I changed rolling correlation period from 21 days to 7 days for bitcoin here. The original article showed the bitcoin’s rolling 21 days correlation with other financial assets and concluded that “Bitcoin has recently become increasingly correlated with other global financial assets”. The above mentioned figure shows that bitcoin and ether were high-correlated in rolling 7 days period but bitcoin and other financial assets were sometimes negatively correlated when those prices plunged partilarly. The correlation between bitcoin and ether kept high always as assumed. The next figure fig5. shows the significant correlation between bitcoin and the traditional asset classes such as stock, real estate and Nikkei225, on the other hand we could glimpse low (or neutral) correlations of ether over other financial assets. This result implies that ether or other crypto currencies except bitcoin would be more adequate for hedge asset over the traditional financial assets. Because bitcoin might take a correlated path with other financial assets from this perspective.

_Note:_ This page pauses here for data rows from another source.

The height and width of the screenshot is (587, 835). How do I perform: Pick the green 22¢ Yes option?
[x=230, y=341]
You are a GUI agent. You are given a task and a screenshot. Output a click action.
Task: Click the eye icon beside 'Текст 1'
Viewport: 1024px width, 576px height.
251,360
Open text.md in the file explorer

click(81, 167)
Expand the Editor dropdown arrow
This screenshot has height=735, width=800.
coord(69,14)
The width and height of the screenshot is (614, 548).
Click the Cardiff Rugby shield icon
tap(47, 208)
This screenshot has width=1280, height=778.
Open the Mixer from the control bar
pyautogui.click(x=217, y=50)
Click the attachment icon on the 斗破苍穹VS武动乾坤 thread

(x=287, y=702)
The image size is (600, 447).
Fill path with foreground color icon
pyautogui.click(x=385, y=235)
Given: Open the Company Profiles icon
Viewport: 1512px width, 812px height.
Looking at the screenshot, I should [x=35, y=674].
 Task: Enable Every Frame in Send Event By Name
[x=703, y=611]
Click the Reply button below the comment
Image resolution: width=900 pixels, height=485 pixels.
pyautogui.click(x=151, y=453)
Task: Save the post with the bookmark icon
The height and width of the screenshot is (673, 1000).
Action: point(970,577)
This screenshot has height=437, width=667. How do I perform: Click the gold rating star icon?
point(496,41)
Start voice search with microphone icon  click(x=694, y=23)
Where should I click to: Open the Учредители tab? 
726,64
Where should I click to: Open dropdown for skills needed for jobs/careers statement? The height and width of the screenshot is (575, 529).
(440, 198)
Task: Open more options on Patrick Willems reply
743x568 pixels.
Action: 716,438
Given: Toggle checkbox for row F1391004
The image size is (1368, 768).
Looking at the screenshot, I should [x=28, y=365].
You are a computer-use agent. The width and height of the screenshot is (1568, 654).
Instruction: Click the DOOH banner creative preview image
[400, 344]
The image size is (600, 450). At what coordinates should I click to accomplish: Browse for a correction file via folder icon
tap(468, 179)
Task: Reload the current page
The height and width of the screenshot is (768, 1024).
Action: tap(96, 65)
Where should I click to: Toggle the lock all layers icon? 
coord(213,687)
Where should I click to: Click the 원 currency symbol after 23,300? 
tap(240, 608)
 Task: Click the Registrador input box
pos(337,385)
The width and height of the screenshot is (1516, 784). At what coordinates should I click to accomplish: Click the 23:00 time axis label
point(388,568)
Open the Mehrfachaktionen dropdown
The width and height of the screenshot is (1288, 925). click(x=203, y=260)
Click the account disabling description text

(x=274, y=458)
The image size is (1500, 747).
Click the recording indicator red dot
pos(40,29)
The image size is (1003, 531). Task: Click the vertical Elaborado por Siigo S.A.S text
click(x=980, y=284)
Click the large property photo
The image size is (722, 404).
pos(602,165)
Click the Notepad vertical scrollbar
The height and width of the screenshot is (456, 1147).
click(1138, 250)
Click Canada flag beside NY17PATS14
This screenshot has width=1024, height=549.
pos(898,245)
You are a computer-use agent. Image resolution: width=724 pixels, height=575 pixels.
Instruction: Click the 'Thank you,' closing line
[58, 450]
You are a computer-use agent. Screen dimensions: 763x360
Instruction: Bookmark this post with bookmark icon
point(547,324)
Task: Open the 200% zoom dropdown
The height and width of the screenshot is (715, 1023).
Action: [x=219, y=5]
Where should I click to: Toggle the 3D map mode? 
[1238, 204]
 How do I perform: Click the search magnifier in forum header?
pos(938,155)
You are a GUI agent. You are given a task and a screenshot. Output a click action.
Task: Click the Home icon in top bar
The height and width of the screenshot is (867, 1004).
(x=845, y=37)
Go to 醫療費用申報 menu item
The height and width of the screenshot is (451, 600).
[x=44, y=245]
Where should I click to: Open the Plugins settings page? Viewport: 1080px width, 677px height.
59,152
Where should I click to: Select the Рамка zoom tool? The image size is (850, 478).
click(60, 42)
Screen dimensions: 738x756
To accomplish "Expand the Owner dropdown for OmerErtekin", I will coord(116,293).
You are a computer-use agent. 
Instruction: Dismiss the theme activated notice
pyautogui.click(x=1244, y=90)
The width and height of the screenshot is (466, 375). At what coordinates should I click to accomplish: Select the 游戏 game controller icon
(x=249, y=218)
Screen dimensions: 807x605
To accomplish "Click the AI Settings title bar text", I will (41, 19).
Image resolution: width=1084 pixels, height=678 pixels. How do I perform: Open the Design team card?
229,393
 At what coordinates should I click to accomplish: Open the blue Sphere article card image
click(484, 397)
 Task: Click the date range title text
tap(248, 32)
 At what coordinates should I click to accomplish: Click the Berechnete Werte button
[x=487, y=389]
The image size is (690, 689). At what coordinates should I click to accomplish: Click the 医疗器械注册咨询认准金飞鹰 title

Harry Markowitz, the father of the modern portfolio theory, postulated that the most important aspect of risk to consider is an asset contribution to the overall risk of the portfolio, rather than the risk of the asset in isolation. Uncorrelated asset is the key when we build a portfolio to reduce volatility and improve risk-adjusted returns. When we pursue an optimal risk-adjusted returns in the market, we would not choose bitcoin which has been high-correlated with the traditional financial assets. Including other crypto currencies and even gold there seems no true financial safe haven that is robust against financial shocks reverberating through other financial markets. However as we saw the correlations of ether with the financial assets, other crypto currencies might be relatively uncorrelated and could be thought as hedge asset more than bitcoin for either financial panic or inflation case.
The original article confirmed also the correlation between the crypto currency index (HODL30 index) and American stocks was significantly lower than the correlation between bitcoin and U.S. stocks. I assume that a correlation between crypto currency index excluding bitcoin and major coins and the traditional assets would be much less correlated or rathar negatively correlated from that result’s saying. Lastly even the correlations between gold and other assets have marked high sometimes. So I’d say there are two asset groups from this angle, the one that falls under traditional house including gold and the one that falls under crypto house including bitcoin, ether, other crypto currencies. Because cryptocurrencies that employ decentralization i.e. Byzantine Fault Tolerance are less vulerable to turmoil and chaos by avoiding central party risk in nature. You don’t need to worry about the company’s declaration bankruptcy or the country’s default, it exists there witout any central interventions as long as underlying machines are working and mining coins.